Can anyone help with understanding why this update is causing an issue and how I can fix it?
Space: QASports Website - Basketball - a Hugging Face Space by leomaurodesenv

1 Like

Hi! It seems like you’ve encountered two distinct issues after updating the huggingface_hub library.

  1. KeyError: ‘tags’ – This error usually occurs when the dataset you’re trying to load has missing metadata or if you’re using an incompatible version of the dataset. It could also be caused by outdated versions of datasets or huggingface_hub. Updating both might help resolve this.

  2. ERROR: Docker Hub Container Image Library | App Containerization not found – This issue is due to the use of a non-existent Docker image. The python:3.1 image does not exist (the latest stable version of Python is 3.10 or 3.11). You should update your Dockerfile or requirements to use a valid image, such as python:3.8, python:3.9, or python:3.10.

Suggested Fix:

  • Roll back or update your Hugging Face libraries to ensure compatibility:
    pip install --upgrade huggingface_hub datasets
    
  • Correct the Docker image reference:
    • Update your Dockerfile to use a valid Python image, e.g.:
      FROM python:3.9
      

Hope this help!

3 Likes

Hello @Alanturner2 , thank you for your suggestions.

Do you know how can I change the Docker image? I am using Streamlit Spaces, thus it is not clear for me how to do that.

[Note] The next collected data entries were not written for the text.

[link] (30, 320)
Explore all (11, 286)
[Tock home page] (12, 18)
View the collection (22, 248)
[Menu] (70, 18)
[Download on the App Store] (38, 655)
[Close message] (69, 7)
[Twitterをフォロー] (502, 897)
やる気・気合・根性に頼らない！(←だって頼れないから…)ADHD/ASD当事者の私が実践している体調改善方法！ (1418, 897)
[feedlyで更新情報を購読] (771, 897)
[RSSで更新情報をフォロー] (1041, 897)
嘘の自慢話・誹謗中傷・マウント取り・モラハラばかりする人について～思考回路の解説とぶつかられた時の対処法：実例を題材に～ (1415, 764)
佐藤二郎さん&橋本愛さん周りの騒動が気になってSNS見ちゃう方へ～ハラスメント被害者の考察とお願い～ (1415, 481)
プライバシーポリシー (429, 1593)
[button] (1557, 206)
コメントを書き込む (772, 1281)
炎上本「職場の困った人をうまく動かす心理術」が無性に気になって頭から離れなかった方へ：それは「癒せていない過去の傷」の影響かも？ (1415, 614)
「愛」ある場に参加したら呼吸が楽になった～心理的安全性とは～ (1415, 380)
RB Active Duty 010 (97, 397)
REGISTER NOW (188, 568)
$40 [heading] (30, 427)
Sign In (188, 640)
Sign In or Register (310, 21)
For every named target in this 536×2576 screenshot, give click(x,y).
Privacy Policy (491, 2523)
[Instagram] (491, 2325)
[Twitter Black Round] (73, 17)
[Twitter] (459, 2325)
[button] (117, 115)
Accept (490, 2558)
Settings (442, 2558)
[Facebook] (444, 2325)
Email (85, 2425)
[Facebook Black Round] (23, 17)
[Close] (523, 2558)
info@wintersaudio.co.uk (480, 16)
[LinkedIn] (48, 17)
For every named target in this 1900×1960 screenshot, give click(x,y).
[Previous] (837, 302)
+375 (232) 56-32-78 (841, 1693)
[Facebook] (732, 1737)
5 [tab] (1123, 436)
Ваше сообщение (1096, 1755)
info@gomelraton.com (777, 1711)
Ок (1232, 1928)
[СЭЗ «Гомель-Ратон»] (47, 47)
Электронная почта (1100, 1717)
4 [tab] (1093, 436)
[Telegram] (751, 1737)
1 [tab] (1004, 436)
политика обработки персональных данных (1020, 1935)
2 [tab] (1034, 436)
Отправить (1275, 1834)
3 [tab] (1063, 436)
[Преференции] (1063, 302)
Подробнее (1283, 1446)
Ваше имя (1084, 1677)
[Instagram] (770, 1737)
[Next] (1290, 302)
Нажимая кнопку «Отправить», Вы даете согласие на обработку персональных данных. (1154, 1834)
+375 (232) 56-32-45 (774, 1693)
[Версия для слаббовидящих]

[Edit] Please, take a look into my last commit who generated the Docker image issue - fix: load dataset · leomaurodesenv/qasports-website at c5b95e6

1 Like

I just fixed. Step-by-step:

  • Downgrade the Python from 3.10 to 3.9
  • Fix Streamlit sdk version
  • Update the requirements.txt with latest datasets and huggingface_hub libraries.

README.md

sdk: streamlit
sdk_version: 1.33.0
python_version: 3.9
app_file: app.py
...

requirements.txt

# HuggingFace
datasets==3.2.0
huggingface_hub==0.27.0

app.py

from datasets import load_dataset

dataset_name = "PedroCJardim/QASports"
dataset_split = "basketball"
dataset = load_dataset(dataset_name, name=dataset_split)

1 Like

This topic was automatically closed 12 hours after the last reply. New replies are no longer allowed.